- Education: University of Cambridge
- Scientific career
- Workplaces: GlaxoSmithKline Pharmaceuticals University of California, Irvine University of York
- Thesis: The application of [beta-keto dithianes in natural product synthesis] (2005)
- Doctoral advisor: Steven V. Ley

= Helen Sneddon =

British chemist

Helen Sneddon is a British chemist who is Professor of Sustainable Chemistry and Director of the Green Chemistry Centre of Excellence at the University of York. Her research looks to identify sustainable synthetic strategies, including alternatives to carbon-halogen bonds and ways to make chemical products more robust.

== Early life and education ==
Sneddon was an undergraduate student at the University of Cambridge, where she worked alongside Steven V. Ley.

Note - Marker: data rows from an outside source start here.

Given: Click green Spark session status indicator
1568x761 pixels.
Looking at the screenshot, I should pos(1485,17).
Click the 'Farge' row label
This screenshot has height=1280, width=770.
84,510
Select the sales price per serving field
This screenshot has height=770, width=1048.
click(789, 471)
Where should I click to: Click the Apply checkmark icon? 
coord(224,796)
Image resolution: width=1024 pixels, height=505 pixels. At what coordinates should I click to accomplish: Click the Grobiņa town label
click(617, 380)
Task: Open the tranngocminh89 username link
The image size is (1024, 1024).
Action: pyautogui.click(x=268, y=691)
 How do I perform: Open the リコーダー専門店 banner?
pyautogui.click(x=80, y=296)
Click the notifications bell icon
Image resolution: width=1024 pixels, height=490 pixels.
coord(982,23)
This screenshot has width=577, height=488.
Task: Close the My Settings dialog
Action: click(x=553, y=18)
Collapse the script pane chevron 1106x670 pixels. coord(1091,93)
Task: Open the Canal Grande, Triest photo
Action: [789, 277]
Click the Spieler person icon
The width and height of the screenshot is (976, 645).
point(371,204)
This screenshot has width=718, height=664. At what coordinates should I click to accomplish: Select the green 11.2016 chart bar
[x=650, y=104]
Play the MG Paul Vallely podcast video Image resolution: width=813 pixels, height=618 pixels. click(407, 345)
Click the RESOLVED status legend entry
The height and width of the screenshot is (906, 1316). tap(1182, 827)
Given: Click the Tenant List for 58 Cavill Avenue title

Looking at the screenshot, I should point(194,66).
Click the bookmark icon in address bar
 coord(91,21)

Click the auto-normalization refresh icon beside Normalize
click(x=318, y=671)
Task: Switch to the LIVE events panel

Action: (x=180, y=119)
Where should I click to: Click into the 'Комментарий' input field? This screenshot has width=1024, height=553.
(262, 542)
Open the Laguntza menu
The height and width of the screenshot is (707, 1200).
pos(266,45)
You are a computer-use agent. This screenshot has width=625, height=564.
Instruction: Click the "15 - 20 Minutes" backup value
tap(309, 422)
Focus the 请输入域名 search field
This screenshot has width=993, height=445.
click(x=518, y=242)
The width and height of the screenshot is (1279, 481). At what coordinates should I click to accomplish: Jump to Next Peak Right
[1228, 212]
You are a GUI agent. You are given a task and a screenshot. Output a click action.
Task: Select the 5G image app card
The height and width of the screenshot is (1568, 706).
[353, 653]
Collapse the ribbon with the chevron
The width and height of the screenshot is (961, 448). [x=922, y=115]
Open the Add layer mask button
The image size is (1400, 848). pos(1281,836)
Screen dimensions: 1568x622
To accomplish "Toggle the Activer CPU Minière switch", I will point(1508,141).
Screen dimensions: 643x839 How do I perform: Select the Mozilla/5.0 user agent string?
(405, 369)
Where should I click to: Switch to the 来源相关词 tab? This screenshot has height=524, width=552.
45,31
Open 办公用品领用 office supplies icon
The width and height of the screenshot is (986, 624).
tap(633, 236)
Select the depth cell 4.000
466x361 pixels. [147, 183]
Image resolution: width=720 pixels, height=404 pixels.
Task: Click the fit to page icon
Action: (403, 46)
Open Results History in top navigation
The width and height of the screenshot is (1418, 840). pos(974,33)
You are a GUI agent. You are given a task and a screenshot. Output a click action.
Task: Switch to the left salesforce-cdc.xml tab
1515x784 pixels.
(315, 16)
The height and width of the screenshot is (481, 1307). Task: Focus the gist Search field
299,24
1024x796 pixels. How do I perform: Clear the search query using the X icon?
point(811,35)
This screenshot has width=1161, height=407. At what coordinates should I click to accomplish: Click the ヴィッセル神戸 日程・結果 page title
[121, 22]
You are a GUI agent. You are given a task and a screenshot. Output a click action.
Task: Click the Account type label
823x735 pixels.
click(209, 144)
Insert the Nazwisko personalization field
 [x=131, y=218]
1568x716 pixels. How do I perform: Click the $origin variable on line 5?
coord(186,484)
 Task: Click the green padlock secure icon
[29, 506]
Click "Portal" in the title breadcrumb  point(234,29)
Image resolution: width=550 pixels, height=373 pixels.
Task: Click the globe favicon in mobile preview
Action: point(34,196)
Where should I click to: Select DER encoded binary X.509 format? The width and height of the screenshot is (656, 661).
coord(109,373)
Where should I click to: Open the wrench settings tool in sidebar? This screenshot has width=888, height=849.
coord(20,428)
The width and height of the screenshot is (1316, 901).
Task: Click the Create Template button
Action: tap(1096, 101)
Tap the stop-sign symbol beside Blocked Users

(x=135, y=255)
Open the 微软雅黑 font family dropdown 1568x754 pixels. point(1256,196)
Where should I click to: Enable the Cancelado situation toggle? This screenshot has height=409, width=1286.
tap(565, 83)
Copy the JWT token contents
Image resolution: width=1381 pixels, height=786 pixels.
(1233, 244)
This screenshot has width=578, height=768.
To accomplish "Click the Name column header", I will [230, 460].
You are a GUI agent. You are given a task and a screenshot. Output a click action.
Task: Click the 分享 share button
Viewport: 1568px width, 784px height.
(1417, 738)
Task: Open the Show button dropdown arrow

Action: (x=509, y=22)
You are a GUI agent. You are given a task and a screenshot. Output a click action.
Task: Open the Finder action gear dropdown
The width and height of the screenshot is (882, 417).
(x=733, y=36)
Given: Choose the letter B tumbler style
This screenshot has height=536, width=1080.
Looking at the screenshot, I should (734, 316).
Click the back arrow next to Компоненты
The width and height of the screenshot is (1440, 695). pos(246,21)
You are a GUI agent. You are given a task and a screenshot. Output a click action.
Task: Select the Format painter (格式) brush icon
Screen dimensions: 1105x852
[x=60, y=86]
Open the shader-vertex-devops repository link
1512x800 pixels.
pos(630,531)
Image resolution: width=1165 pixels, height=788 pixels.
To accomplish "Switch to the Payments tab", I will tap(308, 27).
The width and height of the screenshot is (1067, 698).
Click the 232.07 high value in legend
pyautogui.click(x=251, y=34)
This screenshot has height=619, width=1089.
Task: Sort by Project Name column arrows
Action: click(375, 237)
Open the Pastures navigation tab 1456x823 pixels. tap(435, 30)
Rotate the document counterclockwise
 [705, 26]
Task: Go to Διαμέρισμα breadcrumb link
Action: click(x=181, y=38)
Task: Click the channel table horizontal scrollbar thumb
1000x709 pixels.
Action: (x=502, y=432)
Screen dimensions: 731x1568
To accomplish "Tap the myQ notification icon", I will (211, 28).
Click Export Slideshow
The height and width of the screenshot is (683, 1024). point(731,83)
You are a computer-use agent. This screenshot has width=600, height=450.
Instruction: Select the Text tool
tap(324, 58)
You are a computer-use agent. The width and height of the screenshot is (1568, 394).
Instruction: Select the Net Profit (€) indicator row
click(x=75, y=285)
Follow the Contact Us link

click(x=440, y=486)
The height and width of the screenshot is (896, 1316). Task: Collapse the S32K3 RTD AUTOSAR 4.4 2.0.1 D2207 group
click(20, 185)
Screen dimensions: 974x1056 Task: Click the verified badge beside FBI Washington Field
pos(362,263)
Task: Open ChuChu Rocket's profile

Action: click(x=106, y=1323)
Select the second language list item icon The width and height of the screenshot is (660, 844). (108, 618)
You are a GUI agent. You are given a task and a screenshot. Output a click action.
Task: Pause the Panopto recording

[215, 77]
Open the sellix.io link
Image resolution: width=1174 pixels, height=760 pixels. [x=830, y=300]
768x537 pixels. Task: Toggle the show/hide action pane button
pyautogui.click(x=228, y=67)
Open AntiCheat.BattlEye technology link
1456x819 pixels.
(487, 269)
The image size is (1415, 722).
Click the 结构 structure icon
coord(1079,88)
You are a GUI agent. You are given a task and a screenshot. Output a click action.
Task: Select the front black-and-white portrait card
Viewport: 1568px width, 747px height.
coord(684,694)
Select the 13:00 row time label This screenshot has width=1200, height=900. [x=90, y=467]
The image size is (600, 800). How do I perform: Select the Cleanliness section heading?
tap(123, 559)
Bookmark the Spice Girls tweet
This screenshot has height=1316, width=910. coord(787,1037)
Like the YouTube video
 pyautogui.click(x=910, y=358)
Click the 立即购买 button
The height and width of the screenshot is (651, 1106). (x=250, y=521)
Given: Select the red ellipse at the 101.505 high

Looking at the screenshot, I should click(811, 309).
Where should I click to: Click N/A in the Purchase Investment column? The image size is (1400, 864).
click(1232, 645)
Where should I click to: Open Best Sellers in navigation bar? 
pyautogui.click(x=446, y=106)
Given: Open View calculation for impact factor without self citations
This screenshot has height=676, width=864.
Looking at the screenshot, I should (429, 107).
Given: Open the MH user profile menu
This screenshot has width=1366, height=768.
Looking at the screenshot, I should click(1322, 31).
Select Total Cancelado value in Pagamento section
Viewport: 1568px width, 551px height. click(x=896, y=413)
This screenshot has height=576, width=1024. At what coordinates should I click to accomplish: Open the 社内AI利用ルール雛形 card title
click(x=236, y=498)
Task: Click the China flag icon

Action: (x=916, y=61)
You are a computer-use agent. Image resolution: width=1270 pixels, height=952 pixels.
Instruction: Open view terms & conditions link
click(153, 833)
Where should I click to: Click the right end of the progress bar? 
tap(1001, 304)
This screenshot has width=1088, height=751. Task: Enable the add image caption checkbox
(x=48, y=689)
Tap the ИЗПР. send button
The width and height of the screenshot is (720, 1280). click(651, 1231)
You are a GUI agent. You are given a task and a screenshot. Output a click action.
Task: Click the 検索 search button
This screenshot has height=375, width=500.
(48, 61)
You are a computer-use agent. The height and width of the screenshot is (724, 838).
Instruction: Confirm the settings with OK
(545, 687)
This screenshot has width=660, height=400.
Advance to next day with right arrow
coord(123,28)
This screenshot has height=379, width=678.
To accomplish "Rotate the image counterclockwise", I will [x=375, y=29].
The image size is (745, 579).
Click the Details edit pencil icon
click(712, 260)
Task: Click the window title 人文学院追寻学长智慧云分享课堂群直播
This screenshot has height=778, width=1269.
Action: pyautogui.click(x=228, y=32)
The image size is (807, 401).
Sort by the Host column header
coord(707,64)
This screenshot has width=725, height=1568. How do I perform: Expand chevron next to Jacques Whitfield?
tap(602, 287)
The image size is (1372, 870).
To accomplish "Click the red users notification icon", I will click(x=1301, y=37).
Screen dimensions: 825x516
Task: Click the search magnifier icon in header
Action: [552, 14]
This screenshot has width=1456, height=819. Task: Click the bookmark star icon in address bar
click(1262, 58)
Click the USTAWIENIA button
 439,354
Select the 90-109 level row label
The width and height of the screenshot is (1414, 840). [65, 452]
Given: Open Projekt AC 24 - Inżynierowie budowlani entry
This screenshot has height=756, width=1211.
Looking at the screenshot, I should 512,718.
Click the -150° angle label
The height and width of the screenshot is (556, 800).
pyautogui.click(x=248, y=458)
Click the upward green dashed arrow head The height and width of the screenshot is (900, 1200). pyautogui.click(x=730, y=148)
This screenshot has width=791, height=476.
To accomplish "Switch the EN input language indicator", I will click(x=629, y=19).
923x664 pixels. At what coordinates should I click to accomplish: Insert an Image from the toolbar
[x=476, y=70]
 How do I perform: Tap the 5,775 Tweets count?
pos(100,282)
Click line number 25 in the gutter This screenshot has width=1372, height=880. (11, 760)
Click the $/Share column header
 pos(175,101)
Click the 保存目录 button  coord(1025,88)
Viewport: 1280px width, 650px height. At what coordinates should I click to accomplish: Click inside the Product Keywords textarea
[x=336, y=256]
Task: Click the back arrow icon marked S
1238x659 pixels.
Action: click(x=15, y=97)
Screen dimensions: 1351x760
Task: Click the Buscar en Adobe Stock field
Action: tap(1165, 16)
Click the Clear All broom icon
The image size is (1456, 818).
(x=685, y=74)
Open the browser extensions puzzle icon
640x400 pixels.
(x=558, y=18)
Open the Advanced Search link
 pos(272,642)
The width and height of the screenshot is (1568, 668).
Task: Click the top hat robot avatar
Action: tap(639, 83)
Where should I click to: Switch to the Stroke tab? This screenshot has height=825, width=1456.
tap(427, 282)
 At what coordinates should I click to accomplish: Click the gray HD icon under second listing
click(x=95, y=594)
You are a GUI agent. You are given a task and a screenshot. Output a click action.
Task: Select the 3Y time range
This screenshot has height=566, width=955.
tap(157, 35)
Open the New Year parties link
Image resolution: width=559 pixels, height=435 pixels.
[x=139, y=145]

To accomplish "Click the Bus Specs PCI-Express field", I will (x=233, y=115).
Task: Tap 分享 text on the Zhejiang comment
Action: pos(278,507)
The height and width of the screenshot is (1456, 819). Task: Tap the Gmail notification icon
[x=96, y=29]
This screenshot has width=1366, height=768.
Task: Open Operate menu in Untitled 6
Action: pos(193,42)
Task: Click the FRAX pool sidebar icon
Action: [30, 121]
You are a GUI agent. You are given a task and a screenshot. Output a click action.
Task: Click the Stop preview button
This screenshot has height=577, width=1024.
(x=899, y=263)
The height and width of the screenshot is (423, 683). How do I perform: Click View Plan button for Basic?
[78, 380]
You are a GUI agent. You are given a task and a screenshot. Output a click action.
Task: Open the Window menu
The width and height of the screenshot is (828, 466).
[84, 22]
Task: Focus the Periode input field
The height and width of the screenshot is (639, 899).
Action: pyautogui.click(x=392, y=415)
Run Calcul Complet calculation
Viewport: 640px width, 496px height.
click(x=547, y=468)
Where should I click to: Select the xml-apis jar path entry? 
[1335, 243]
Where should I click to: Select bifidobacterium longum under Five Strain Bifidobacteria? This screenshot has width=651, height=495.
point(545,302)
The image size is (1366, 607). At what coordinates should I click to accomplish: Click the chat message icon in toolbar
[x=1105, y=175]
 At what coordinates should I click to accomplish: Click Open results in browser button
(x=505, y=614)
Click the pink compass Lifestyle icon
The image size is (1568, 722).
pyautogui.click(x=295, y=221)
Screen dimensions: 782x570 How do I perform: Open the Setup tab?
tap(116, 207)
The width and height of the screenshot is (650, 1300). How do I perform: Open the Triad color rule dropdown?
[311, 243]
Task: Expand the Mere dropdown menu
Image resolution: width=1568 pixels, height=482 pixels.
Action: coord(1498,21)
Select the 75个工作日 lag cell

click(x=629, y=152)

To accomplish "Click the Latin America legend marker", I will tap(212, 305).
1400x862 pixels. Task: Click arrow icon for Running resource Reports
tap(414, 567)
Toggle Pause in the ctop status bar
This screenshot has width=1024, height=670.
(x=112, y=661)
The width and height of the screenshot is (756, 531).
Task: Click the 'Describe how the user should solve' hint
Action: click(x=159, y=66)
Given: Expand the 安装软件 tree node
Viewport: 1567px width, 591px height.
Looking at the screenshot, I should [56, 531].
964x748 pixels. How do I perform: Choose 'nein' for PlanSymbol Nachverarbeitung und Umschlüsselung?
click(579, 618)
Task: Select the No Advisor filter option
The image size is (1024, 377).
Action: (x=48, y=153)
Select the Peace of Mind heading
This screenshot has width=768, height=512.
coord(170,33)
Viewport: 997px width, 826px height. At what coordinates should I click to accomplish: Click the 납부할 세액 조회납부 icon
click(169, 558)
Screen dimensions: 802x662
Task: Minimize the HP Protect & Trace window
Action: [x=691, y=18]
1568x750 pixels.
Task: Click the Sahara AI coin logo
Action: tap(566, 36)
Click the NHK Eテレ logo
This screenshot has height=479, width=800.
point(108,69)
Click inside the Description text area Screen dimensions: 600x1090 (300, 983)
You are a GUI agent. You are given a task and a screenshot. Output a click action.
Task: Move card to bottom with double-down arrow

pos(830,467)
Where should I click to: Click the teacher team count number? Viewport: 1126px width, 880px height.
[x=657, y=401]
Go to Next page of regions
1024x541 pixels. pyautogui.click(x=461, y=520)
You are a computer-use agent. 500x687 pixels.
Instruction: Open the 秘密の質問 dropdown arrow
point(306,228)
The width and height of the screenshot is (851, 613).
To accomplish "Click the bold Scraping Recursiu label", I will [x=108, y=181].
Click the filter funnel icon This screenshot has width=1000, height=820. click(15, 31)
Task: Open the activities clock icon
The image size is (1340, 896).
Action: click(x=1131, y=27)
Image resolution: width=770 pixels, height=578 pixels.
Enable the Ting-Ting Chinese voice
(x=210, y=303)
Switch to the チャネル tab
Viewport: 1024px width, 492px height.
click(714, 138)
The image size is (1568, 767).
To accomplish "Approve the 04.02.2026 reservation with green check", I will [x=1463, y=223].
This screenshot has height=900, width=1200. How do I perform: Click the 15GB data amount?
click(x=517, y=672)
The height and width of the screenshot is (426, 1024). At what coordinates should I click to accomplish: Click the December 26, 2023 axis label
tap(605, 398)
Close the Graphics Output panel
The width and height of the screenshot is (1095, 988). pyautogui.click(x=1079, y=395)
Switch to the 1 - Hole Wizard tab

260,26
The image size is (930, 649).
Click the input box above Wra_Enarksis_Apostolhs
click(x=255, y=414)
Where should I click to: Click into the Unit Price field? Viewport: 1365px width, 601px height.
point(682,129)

After earning her doctorate, Sneddon was supported by a Royal Commission for the Exhibition of 1851 fellowship to move to the University of California, Irvine, where she worked on asymmetric synthesis of palladium(II) compounds.

== Research and career ==
Sneddon spent most of her career at GlaxoSmithKline Pharmaceuticals, where she first worked in medicinal chemistry. She became interested in sustainable processes and expanding their "green" chemistry activity. She established the Green Chemistry group at GSK, which she has led since 2011. During this campaign she reduced the use of chlorinated solvents at GSK by >50%, which involved advocacy, education and investigations into the properties of replacement solvents. She devised new strategies to improve sustainability in the design of new drugs, including finding a replacement for toxic reaction media and reagents.

Sneddon was made Director of the Green Chemistry Centre of Excellence at the University of York in 2022. In 2024, she helped to establish the Doctoral Training Centre focussed on Chemical Synthesis for a Healthy Planet.